WD Red Drives

Re: RAID 5

If you can verify that the Reds can run in RAID mode 0 or 1 with striping they will 99.9 sure also run RAID 5 on the same controller.

Meaning you have to verify this yourself so you can get a refund, if  the drives don’t work, why you can NOT trust anything WD claims you MUST verify the controller/NAS drive combination yourself in a working environment best with a lot of files on it (more than one million files is best)  (and best to buy the drives in one go so you fill your enclosure(s)/NAS to (hopefully :)) get the same firmware(FW) version in the drives (you risk getting nasty hard to find failures if you have more than one FW version connected on the same controller)

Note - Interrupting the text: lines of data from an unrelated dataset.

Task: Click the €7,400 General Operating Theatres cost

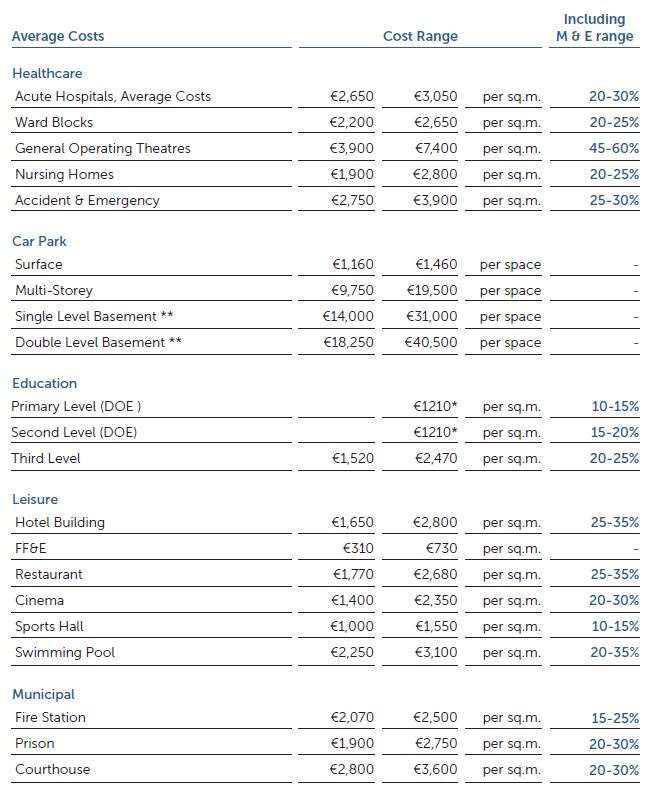Action: click(x=436, y=149)
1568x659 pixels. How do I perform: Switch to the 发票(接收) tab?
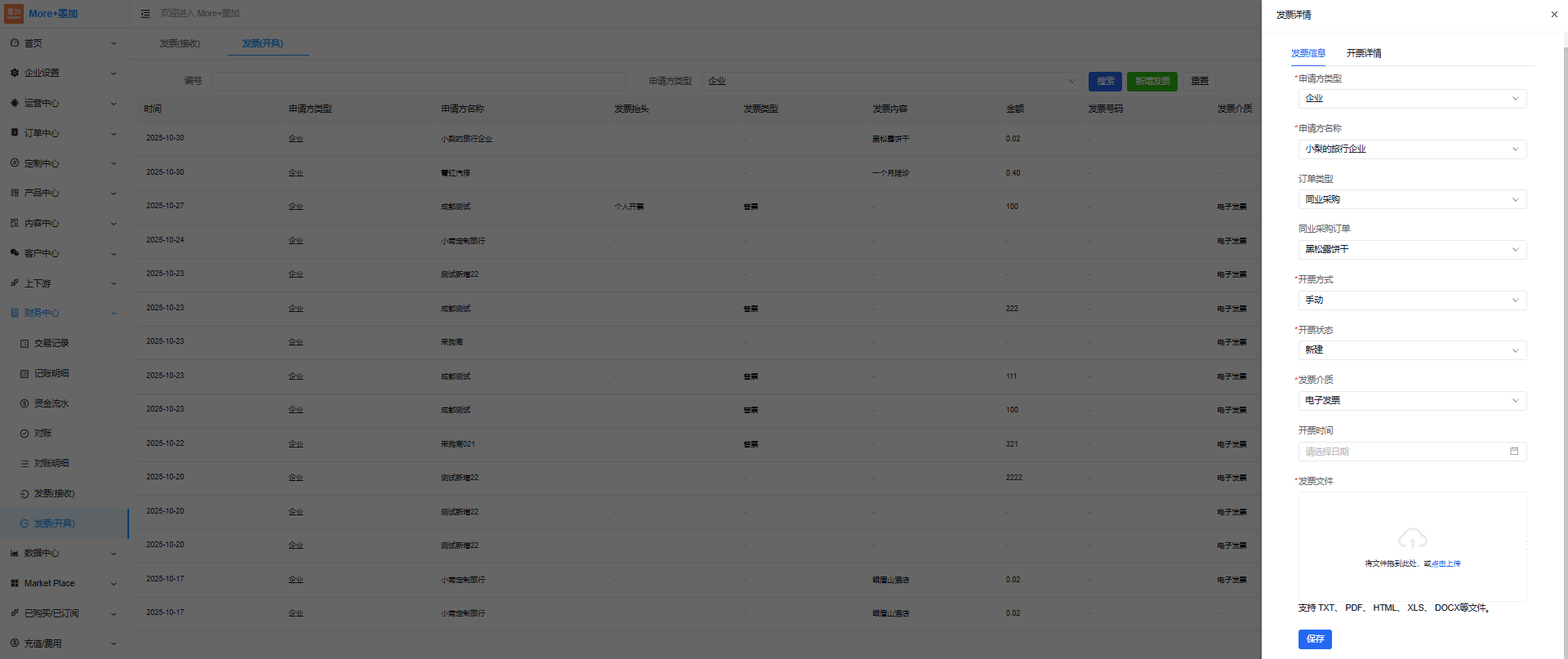180,43
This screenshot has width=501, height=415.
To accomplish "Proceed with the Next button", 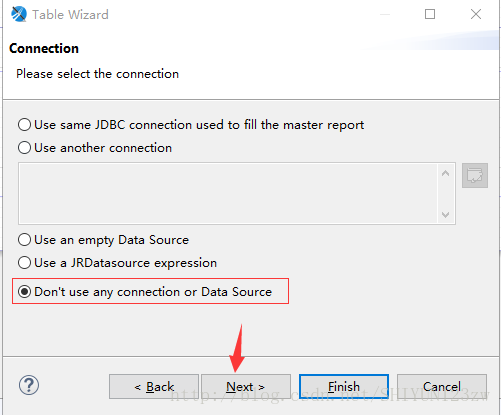I will tap(246, 387).
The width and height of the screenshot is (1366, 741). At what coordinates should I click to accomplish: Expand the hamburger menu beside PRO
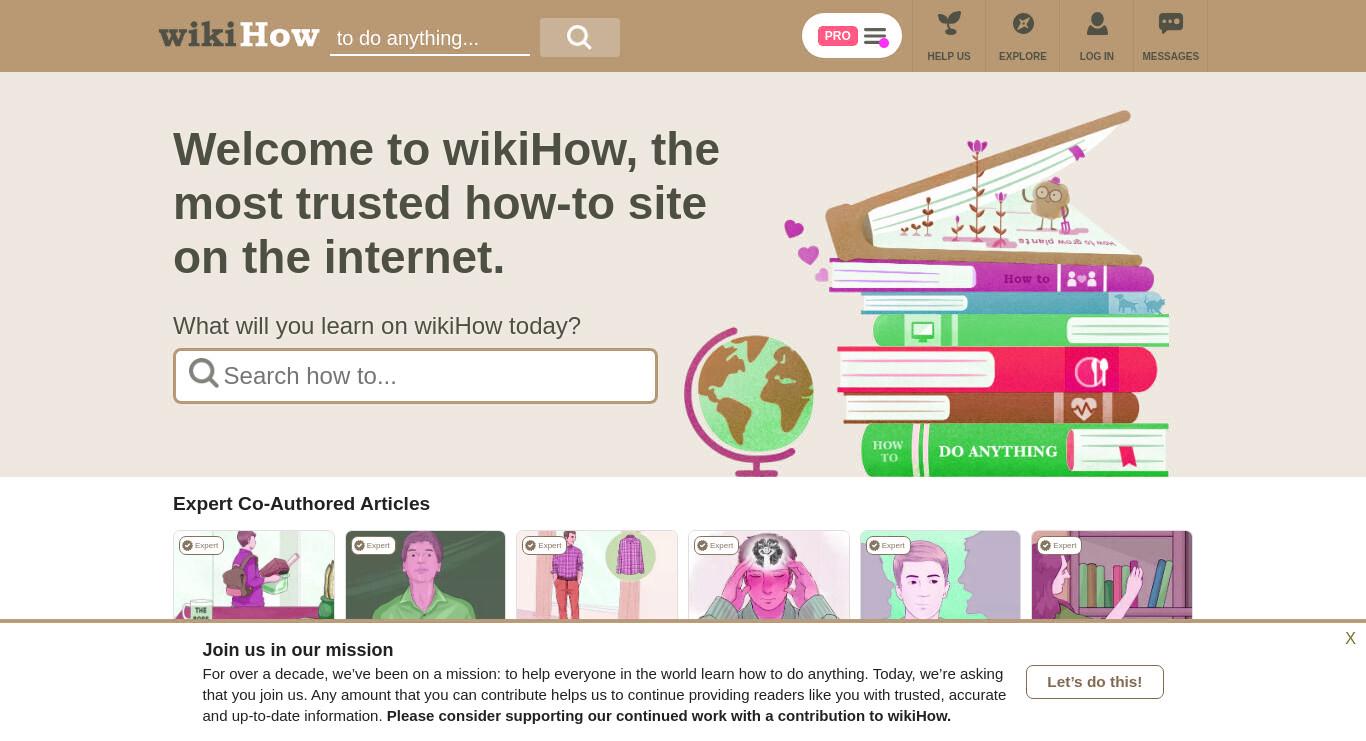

If you are going the NAS way I suggest you to contact the NAS manufacturer and get a confirmation from him that the Reds can run in all the RAID mode(s) that you need and access the manufacturer userforum so you can get info from other users as to which drives work reliable on the RAID controller(s)/NAS model.

Also be warned that RAID 5 (apart from lower performance compared to 10 (mirroring with striping)) can take like forever to rebuild (severel days if you have big raid) and you risk that one more drive fail before finishing rebuild and you loose your data.

I have also used RAID 5 but reverted to run RAID 10 and use a not so powerful (cheaper) controller or NAS and spend the money saved on more drives (Sure WD really likes this suggestion) cause the RAID 10 is simpler and thus more reliable in the long run +many NAS runs “smoother” with RAID 10 than 5 but you have to verify that for your NAS.

Murphy’s law for RAID also dictates if a RAID 5 fails it will fail on 2 drives (before rebuild is finished) and if A RAID 10 fails it will fail on only one drive :smileyvery-happy:

Also if you are running with a hot spare (drive) that RAID will only fail when you try to add the spare drive to the array to gain more space :slight_smile:

A joke apart from it has actually happened to me with a RAID 5.

Personally I would not buy any WD NAS but go for Synology (not QNAP the have (?had) problems when you reach a high number of files, look in QNAP forum) why they have a bigger user base and most times answers and gives a solution if you contact their support. That is NOT the case for WD even if you have spend a small fortune on their RAID Edition drives, you will have to support yourself and/or use this forum where there luckily  is some very skilled people (like ex. fzabkar)

Re:

“3D Active Balance Plus — Our enhanced dual-plane balance control technology significantly improves the overall drive performance and reliability. Hard drives that are not properly balanced may cause excessive vibration and noise in a multi-drive system, reduce the hard drive life span, and degrade the performance over time.”

I bet if you buy a 10 pack of Reds  like 30 to 50% of them will vibrate, its an old problem for WD also for their RE series drives, but must confess that I have not tried a RED.

Re:

“RAID-specific time-limited error recovery (TLER) — The drive limits the ‘hang’ experienced on a read error in order to avoid a RAID controller considering the drive dead / offline.”

The big question here for me is if  the TLER implementation is done so you can use Reds on a RAID controller (ex.Areca) or just made so you only can use Reds in a NAS that is certified to work with the drive.

In principle If you must use a RED for “desktop use”, the controller (on the mainboard) must be set to run in RAID mode (you can not disable TLER on Reds) but I must confess I don’t know if ex. Intel ICH will have TLER enabled if you set it to RAID in bios and just run one drive in one array, so you can boot OS from it . (some MBs must have 2 harddisk drives connected for BIOS to show RAID “menu” even if you just want to use one drive)

But we don’t know cause WD (as usual) don’t tell exactly where you can use or not use the Reds, and basic data like if or not the drive is designed so it must operate in a environment where there is an air flow or can live with no ventilation is(as usual :)) not specified.

So why do I still buy WD drives ?

Simple I am forced by the fact that there effectively is only two 3 1/2" Harddrive manufactures left in the world, WD and Seagate.

But I have seriously considered to upgrade to a 1 gig connection (have opticfibre to ISP) and use a cloud based serverservice but still it will take some time to transfer like 10 TB of data over the net and I suspect that I will have to pay premium for the 1 gig connection and the (cloud)storage provider.